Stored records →
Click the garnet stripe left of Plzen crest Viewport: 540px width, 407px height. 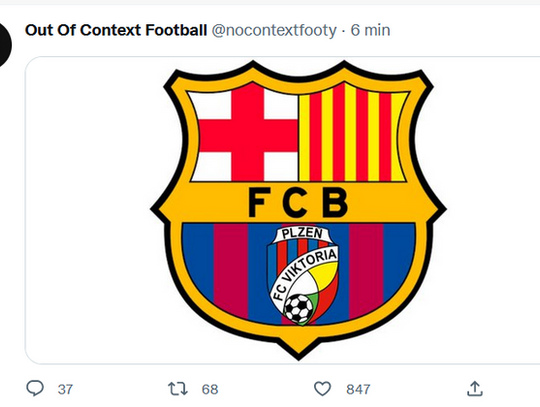pyautogui.click(x=230, y=269)
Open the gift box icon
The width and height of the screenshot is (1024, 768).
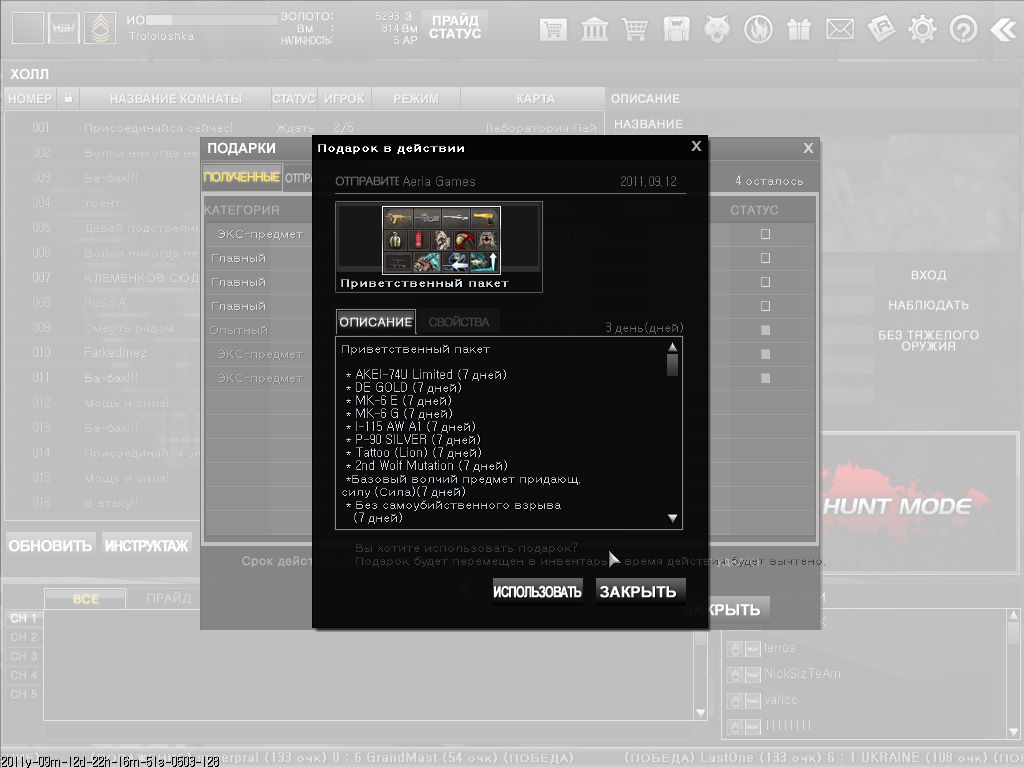[799, 29]
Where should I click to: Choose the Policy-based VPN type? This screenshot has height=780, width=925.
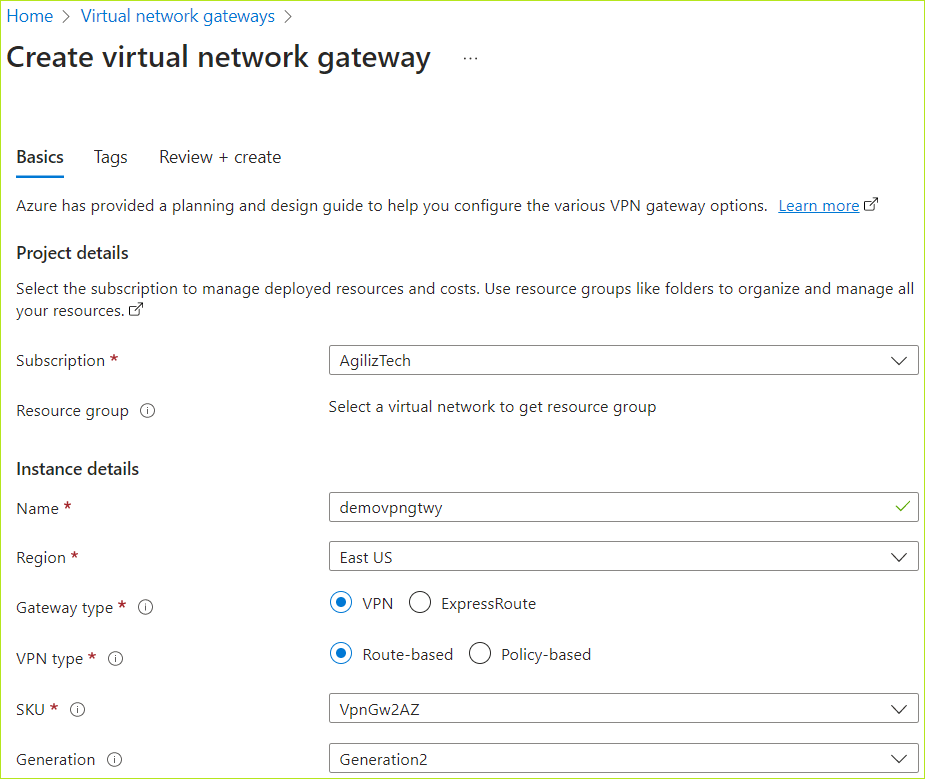click(x=480, y=653)
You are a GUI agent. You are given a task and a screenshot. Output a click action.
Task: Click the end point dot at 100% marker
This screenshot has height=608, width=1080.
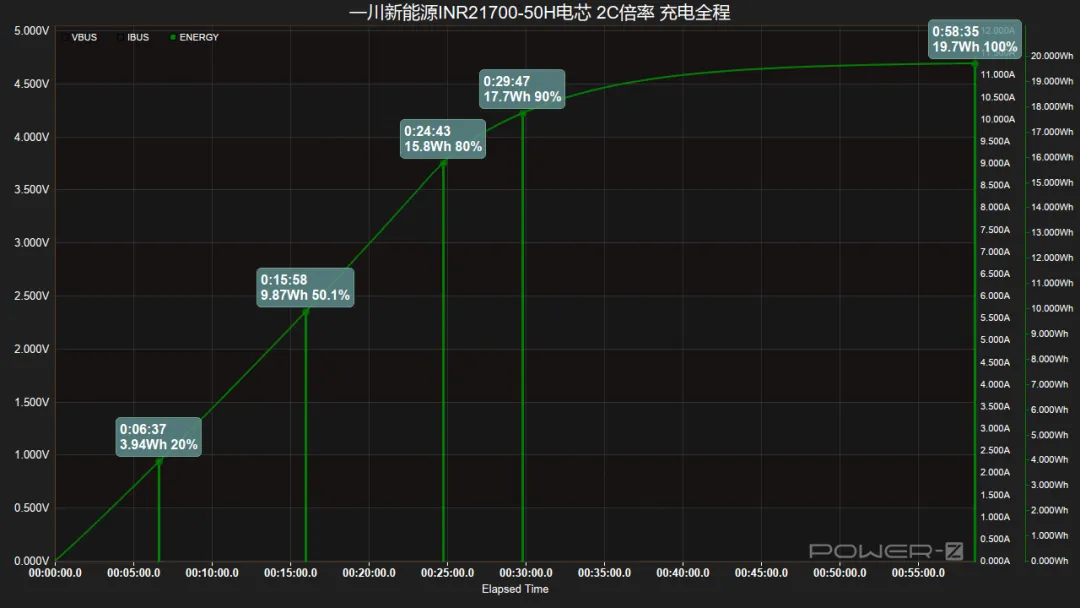tap(975, 64)
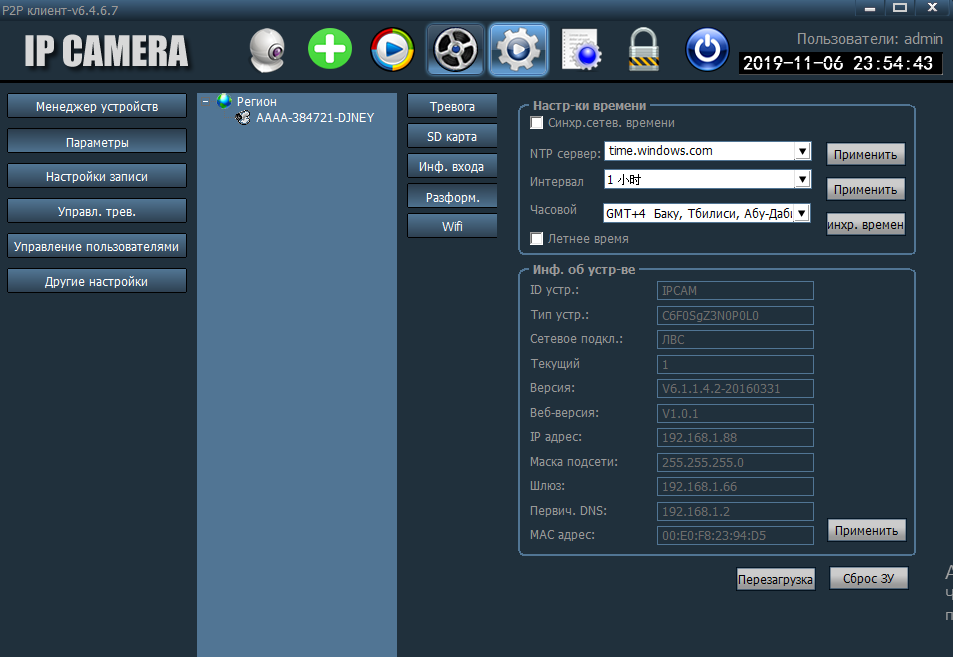
Task: Open the Часовой timezone dropdown
Action: (x=801, y=214)
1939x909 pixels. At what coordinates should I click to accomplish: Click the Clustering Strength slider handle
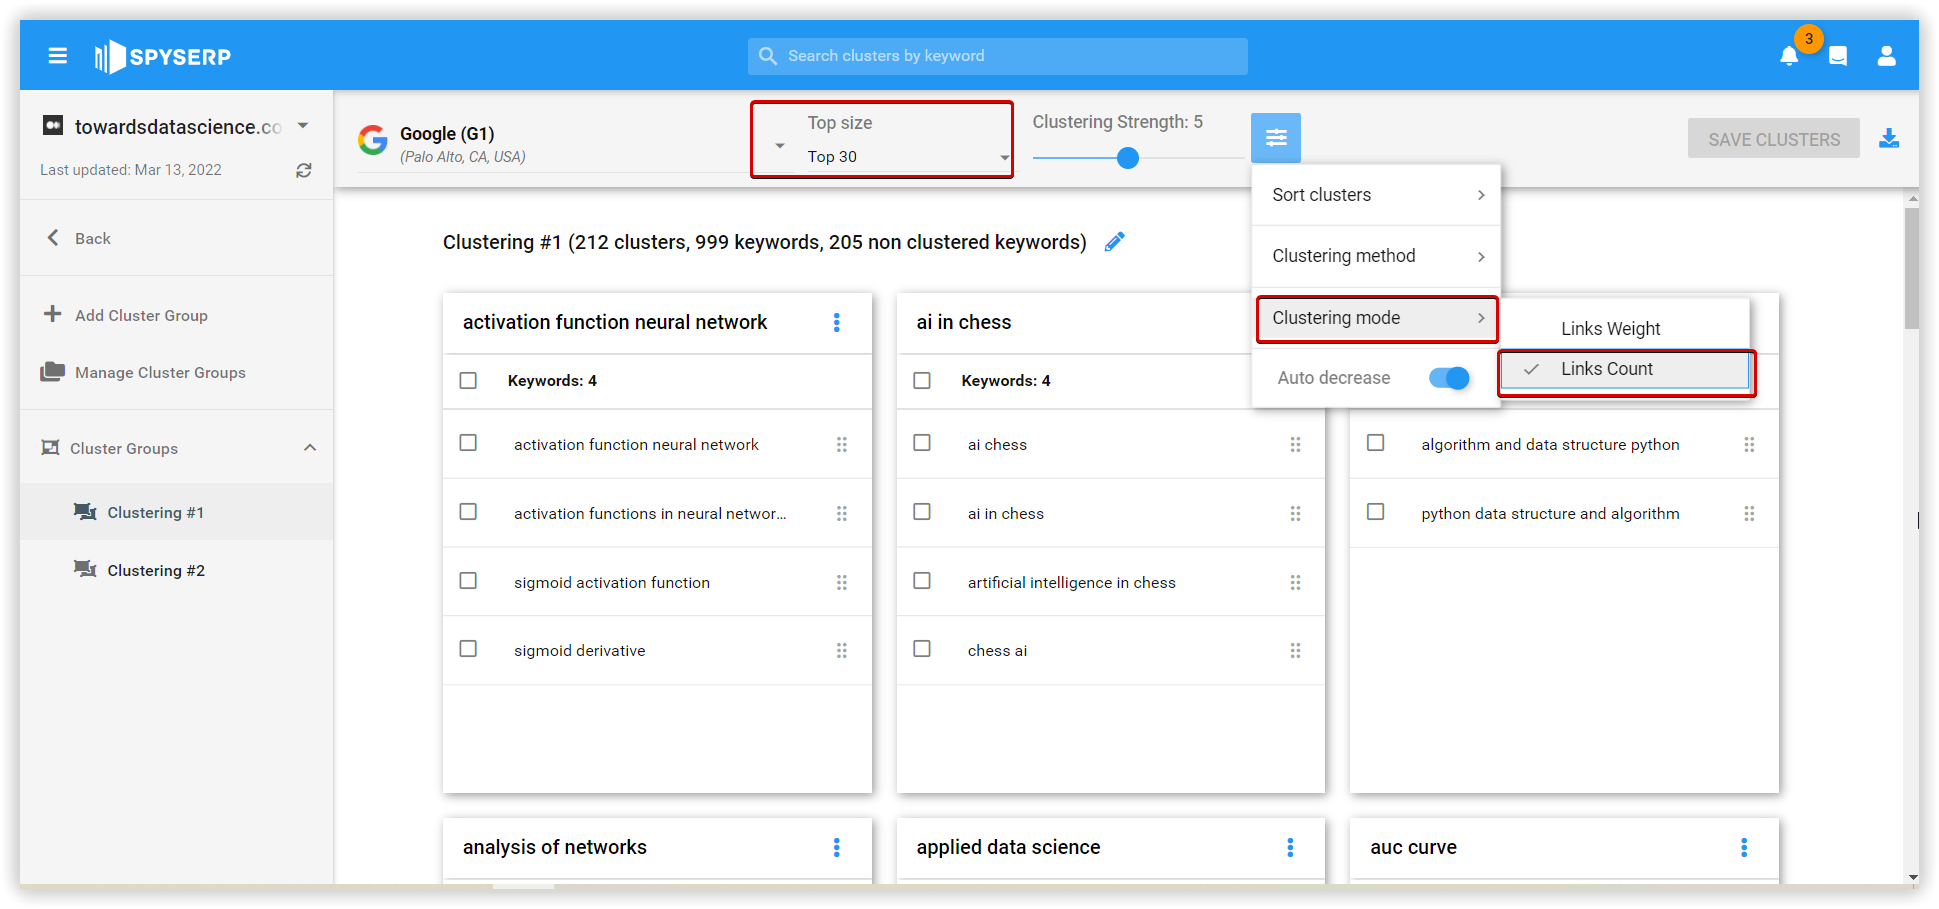pyautogui.click(x=1128, y=158)
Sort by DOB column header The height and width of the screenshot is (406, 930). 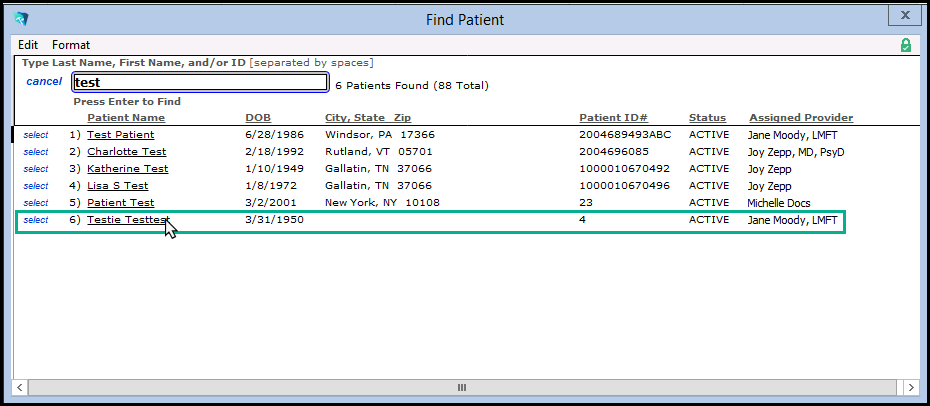click(x=257, y=118)
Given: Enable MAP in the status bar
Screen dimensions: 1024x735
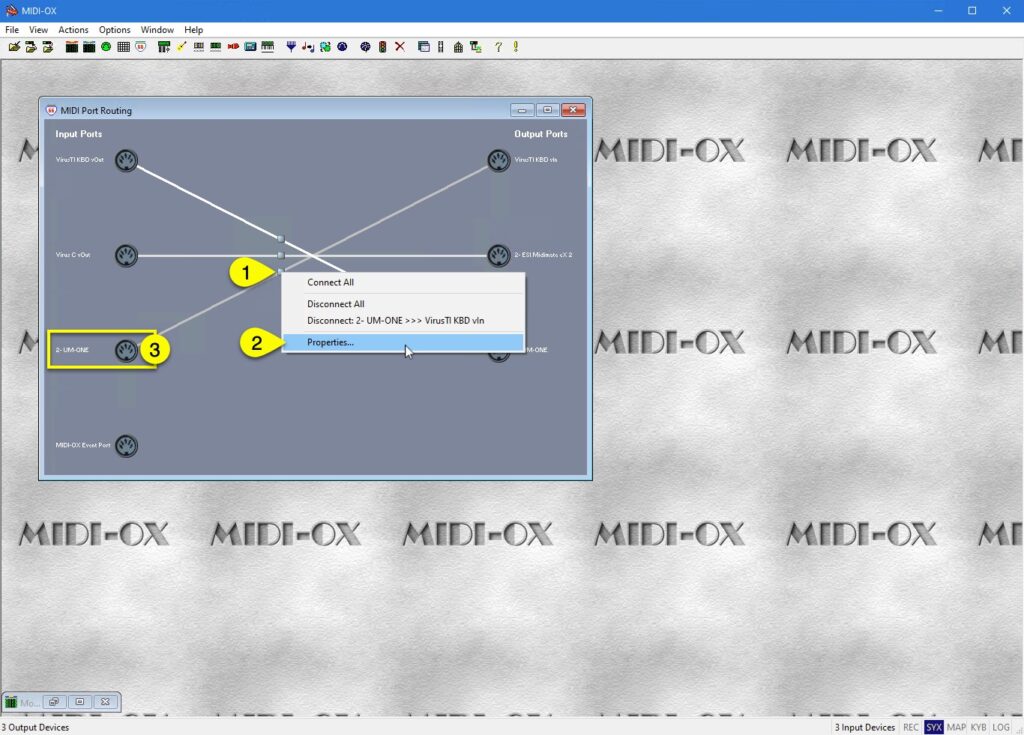Looking at the screenshot, I should [x=957, y=727].
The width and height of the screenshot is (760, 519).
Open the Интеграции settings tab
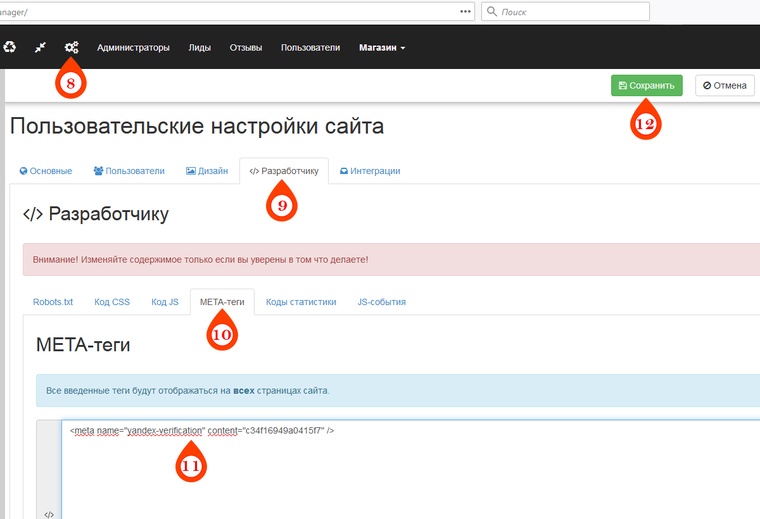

WHAT YOU ARE ASKED TO DO → The required result is an exact copy of the lines from the line containing "Screen dimensions: 1024x735" through the end of the entries, with every picture left out.

RESULT FOR THIS TASK →
Screen dimensions: 1024x735
Looking at the screenshot, I should [x=957, y=727].
The width and height of the screenshot is (760, 519).
Open the Интеграции settings tab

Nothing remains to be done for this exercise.